On Oct. 12, 2011, the EEOC released an informal discussion letter concerning the lawful use of arrest and conviction records in screening job applicants. This letter dated Sept. 7, 2011 was in response to a Peace Corps request for comments on its proposed application for international volunteers, but it also lends guidance to private employers seeking the same information. The EEOC pointed out that inquiries concerning criminal records of prospective employees do not violate Title VII of the Civil Rights Act of 1964 as Title VII does not regulate such inquiries.
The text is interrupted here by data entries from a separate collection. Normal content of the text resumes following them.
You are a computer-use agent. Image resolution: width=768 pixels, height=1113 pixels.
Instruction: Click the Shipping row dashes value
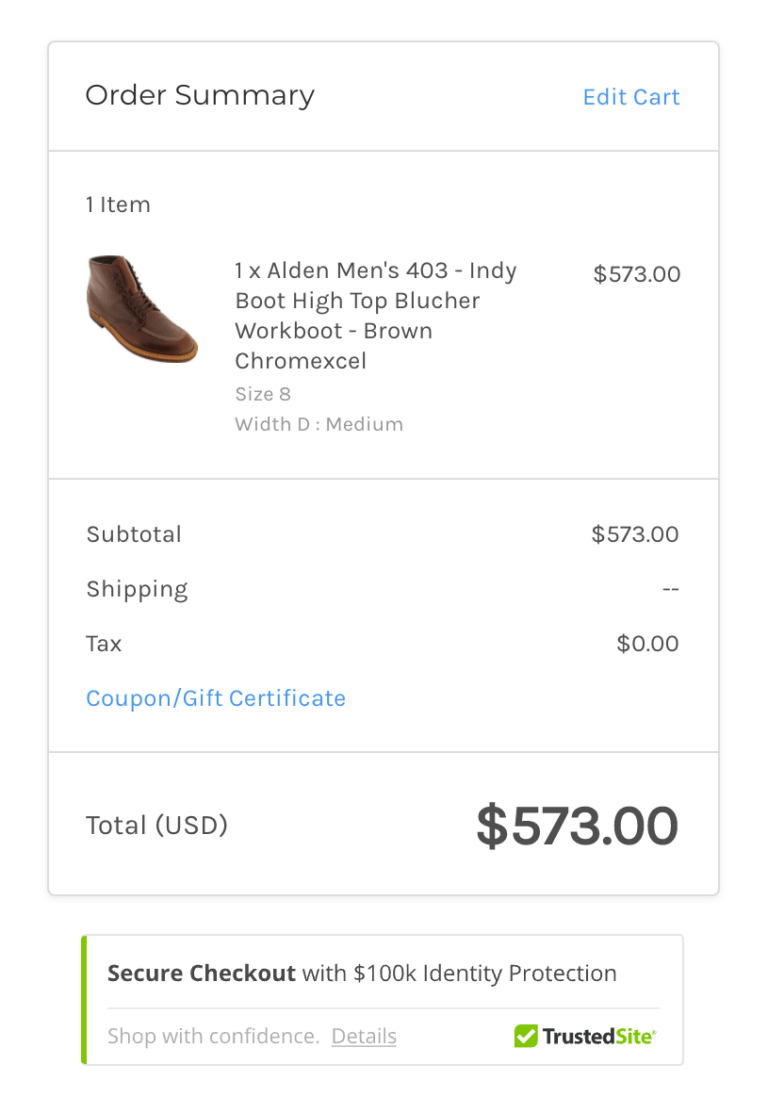click(670, 589)
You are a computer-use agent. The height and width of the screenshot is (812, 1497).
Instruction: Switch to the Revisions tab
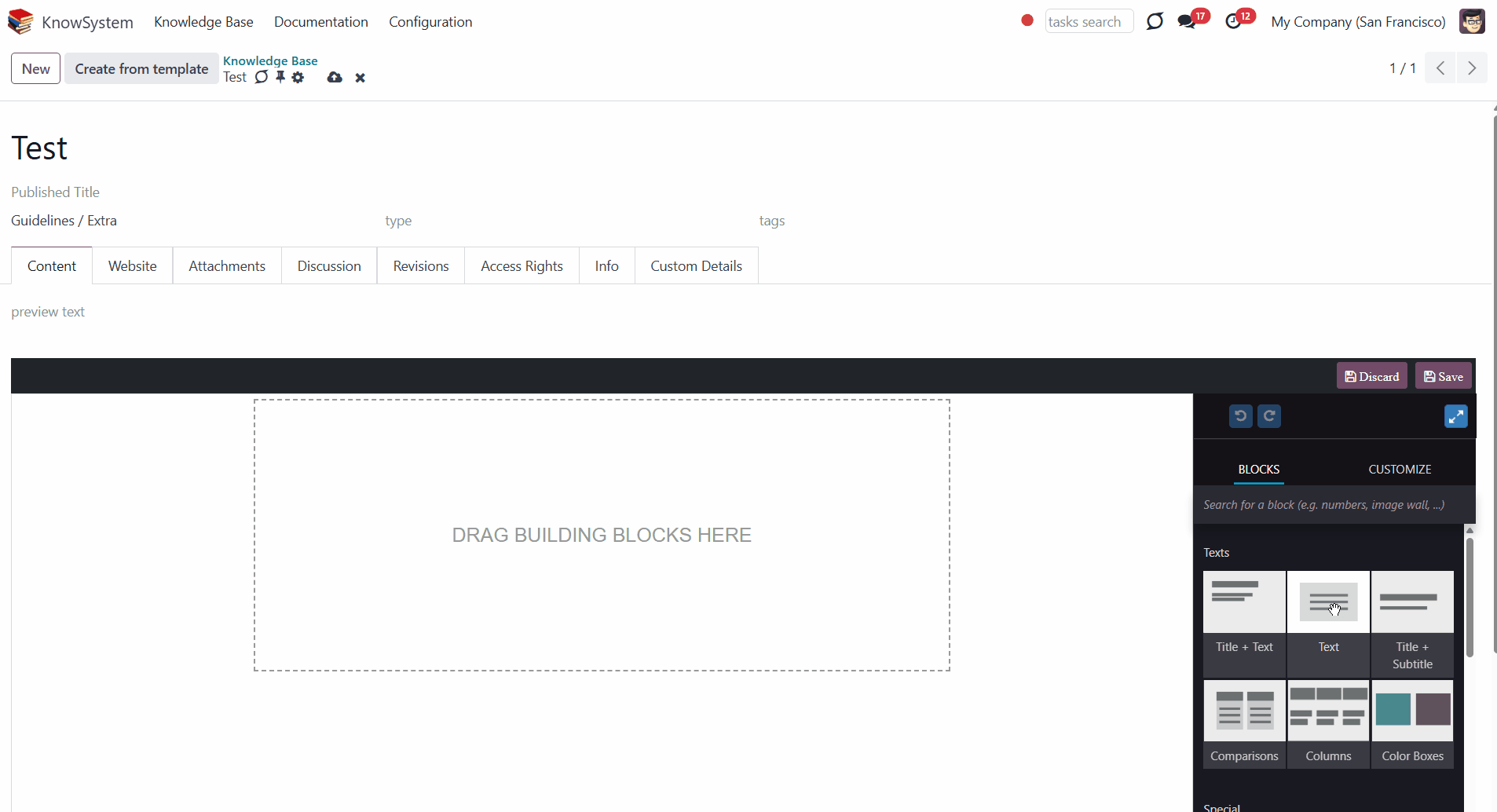tap(421, 266)
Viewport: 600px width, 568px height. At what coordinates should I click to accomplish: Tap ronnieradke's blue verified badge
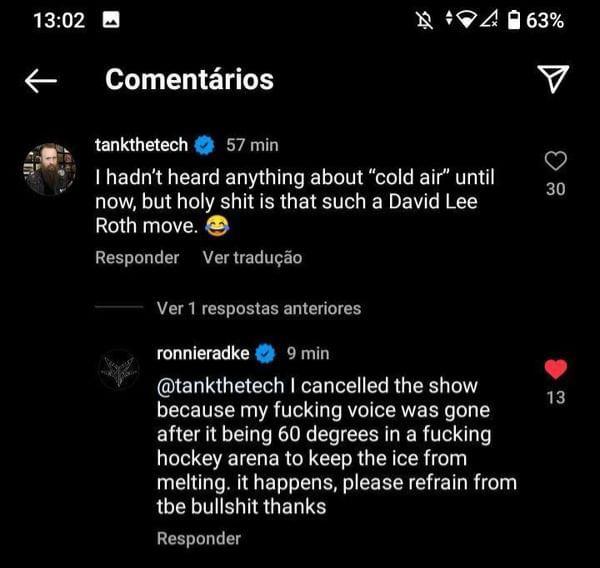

However, disparate treatment of minority candidates with criminal histories similar to non-minority candidates would violate Title VII. When a disparate impact on a group occurs, an employer “must not use criminal history in a manner that is not job related” and the information must be “consistent with business necessity.”

When considering conviction records, the EEOC reiterated that any criminal history policies should be “job related and consistent with business necessity.” When excluding a prospective employee for reasons concerning that person’s conviction record, the EEOC advised that “the legal standard is that the criminal conduct is recent enough and sufficiently job-related to be predictive of performance in the position sought, given its duties and responsibilities.” In addressing inquiries as to all convictions regardless of when they occurred, the EEOC recommended that the inquiry not only focus on convictions related to the particular position sought, but also limited to those convictions within seven years of the application.

According to the EEOC, arrest records should be treated differently than conviction records during the screening process, as arrest records are unreliable indicators of guilt. Because a conviction requires proof beyond a reasonable doubt--the highest degree of proof--a conviction record serves as a “sufficient indication” that the prospective employee engaged in the reported conduct whereas an arrest alone still carries the presumption of innocence and the prosecution may in its discretion dismiss the charge that lead to the arrest. Moreover, arrest records are unreliable because some agencies fail to report the final disposition resulting in an incomplete record. Lastly, the EEOC advised that inaccuracies in arrest records may be caused by several factors including but not limited to confusion regarding identifying information, clerical errors and misspellings. Like conviction records, the EEOC recommended that inquiries into arrest records should be limited to those arrests for offenses related to the position sought. The EEOC further recommended that applicants should be given a “reasonable opportunity” to dispute the validity of arrest records to guarantee that accurate information is relied upon.

While this letter is an informal discussion and not the official opinion of the EEOC, those employers who wish to proceed with the utmost caution should restrict criminal history inquiries of prospective employees according to the nature of the position sought and some relevant period of time. Employers should also take steps to ensure the accuracy of the criminal history information obtained. (EEOC Compliance Manual-No. 199).